In some instances, the entirety of the media streams associated with the virtual meeting can be included in the summary document 600. For example, the summary document 600 can include an embedded multi-media interface 610 on which the media streams can be provided for presentation to the user receiving the summary document. The embedded multi-media interface 610 can detect user input via one or more radio buttons therein. For example, the embedded multi-media interface 610 can detect user input to pause the media stream that is provided for presentation via radio button 630 and/or increase an audio output of the media stream that is provided for presentation via radio button 640. In some instances, the media streams provided for presentation via the embedded multi-media interface 610 can be segmented, as represented by segments 650a-n. The embedded multi-media interface 610 can detect user input requesting specific portions of the media streams to be provided for presentation via segments 650a-n.

In some instances, the summary document 600 can include a recap of the virtual meeting, which can be accessed via a recap tab 661. In some instances, the summary document 600 can include the transcript of the virtual meeting, which can be accessed via a transcript tab 662. In some instances, the summary document 600 can include one or more messages that were shared in the textual chat associated with the virtual meeting, which can be accessed via a chat tab 663. In some instances, the summary document 600 can include one or more files, documents, and/or resources that are shared during the virtual meeting and/or presented during the virtual meeting.
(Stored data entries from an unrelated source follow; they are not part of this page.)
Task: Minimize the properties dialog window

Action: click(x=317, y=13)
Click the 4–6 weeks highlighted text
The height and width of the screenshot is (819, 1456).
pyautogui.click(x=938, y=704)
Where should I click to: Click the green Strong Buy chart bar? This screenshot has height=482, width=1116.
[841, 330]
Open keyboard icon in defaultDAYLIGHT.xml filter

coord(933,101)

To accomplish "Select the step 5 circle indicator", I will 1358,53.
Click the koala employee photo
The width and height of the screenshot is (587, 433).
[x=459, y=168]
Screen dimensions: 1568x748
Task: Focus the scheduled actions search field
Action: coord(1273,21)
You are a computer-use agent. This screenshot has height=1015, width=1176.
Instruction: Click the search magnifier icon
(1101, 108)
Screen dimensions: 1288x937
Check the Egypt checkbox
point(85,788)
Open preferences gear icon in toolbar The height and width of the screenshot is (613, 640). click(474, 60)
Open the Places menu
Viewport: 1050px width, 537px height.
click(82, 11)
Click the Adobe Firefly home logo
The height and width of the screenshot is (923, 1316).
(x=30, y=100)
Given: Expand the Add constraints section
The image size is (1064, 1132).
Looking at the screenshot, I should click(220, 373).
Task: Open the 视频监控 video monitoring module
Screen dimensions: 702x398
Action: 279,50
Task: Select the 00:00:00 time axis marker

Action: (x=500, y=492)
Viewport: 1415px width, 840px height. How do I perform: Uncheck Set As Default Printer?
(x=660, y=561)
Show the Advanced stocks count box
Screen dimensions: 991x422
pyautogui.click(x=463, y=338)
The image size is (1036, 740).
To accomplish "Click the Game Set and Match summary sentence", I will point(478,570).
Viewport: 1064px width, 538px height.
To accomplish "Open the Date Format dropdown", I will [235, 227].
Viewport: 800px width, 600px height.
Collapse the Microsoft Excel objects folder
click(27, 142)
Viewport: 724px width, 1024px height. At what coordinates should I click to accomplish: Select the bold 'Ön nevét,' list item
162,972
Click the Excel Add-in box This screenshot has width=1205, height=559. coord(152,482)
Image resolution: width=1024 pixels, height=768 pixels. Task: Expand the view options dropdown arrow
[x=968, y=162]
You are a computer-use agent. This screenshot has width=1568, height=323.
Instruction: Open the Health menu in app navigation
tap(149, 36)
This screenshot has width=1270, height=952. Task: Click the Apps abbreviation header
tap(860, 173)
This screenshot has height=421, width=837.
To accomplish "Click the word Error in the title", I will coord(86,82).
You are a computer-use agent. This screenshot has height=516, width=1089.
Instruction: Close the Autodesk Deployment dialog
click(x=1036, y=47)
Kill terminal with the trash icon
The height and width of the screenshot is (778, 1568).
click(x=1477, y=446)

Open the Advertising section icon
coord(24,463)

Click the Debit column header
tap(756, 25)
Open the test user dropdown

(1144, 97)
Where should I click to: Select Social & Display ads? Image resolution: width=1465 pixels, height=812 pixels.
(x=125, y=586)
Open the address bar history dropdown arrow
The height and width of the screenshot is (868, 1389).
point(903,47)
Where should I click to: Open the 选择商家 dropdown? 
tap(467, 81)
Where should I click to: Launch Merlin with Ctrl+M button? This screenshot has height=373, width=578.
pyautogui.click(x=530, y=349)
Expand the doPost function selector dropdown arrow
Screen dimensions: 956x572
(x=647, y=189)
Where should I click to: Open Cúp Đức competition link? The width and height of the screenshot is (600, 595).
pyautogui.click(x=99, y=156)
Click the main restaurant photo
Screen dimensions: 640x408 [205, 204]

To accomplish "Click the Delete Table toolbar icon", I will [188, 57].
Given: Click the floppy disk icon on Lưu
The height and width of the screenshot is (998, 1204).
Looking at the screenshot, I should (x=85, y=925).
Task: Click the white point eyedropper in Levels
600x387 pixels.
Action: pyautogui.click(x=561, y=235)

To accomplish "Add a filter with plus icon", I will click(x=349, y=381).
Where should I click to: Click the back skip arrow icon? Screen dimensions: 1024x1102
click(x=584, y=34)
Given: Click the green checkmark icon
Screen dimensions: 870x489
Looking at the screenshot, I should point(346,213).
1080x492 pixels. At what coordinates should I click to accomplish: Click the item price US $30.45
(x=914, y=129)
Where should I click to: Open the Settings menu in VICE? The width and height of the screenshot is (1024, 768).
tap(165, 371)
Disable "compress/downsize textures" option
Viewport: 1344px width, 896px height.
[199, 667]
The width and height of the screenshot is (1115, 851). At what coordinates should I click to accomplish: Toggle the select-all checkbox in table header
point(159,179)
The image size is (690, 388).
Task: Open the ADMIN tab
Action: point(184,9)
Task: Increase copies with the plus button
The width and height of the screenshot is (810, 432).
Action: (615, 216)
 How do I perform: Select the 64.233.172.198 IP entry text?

The files, documents, and/or resources can be accessed via a files tab 664. In some instances, the summary document 600 can include questions and answers from a Q&A portion of the virtual meeting, which can be accessed via a Q&A tab 666. In some instances, the summary document 600 can include meeting insights that correspond to the specific user receiving the summary document, which can be accessed via an insights tab 668. The meeting insights associated with the specific user can indicate, for example, a number of times the specific user participated in the virtual meeting and/or recommendations for improving meeting participation.

Returning to FIG. 3, at operation 308, the processing logic can provide the meeting summary (e.g., the summary document 600) to the first participant. In some implementations, portions of the summary document can be provided to the first participant during the virtual meeting once such portions are generated. In addition or alternatively, the summary document can be provided to the first participant at the end of the virtual meeting or sometime thereafter via, for example, e-mail. In such instances, the first participant can receive an e-mail containing the summary document.

In some implementations, the user can select a portion of interest in the displayed summary document (e.g., by hovering the cursor over a portion of the summary document) and a relevant portion of the media streams and/or relevant portion of the meeting transcript can be identified based on the hyperlink and presented to the user.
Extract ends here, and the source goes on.